CLEAR is dedicated to the principle of equity. Equity recognizes that people start from different social, economic, educational, and political positions, and works to account for those differences. This means that when we design scientific instruments, we think of about other users as scientists with degrees in well-funded institutions, but also, and more importantly, rural Newfoundlanders, who also have research questions and a right to answer them. To this end, we have several guidelines for how we design and build our tools. Our technologies are characterized by the following:

  • Open source & online; rather than patenting and privatizing our tools, we make them sharable and public so people can download the instructions, material lists, and protocols and build them.
  • Can be built and used by accredited and citizen scientists: This means instructions to build and use the instruments are clear and accessible (free of jargon, easy to follow). This doesn’t mean they are dumbed down– clarity of communication is an art. It also means that CLEAR uses the same tools as our citizen science tools, so they have to be able to create valid and reliable data.
  • Cost less than $50 to make: While an individual rural Newfoundlander may not have $50 in expendable cash to put towards a monitoring technology, we think that a small group, community organization, or NGO would have $50.
  • Made of materials you can get in rural Newfoundland: To make our tools accessible, the materials have to be available. Some of our lab members are from small rural towns in NL, and they or their family members photograph everything in the general stores there (like the picture above). We build things out of the materials in those photos. This also means that we build things with tools you can get in rural areas as well, and often even use hand tools under the assumption that not all communities are on the electrical grid, or that (more likely) the electrical grid is not always dependable in Newfoundland.

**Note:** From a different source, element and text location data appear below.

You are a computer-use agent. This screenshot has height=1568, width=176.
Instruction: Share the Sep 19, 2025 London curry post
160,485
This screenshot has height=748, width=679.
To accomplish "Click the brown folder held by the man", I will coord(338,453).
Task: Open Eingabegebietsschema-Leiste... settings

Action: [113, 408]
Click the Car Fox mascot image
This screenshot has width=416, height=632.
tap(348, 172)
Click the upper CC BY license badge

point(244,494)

  • Repairable yourself, with local materials: People have the right to repair, hack, customize, and maintain instruments.

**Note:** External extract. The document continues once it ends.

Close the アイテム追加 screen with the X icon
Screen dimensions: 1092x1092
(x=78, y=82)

  • No plastics: We aim not to contribute to one of the main pollutants we study– plastics!

 

These are guidelines, not rules. Some of our technologies, such as BabyLegs, for example, are inexpensive but are made of plastic. We followed as many of the guidelines as possible, but we found that non-plastic materials would cost more and be harder to source, so we could have a less-accessible and plastic-free device, or a plastic but accessible device. Because our goal with BabyLegs was to create a very easy to build and use trawl, we choose to stay with accessible but plastic materials. The PED ROC, on the other hand, is entirely plastic free, but it requires a more complicated build.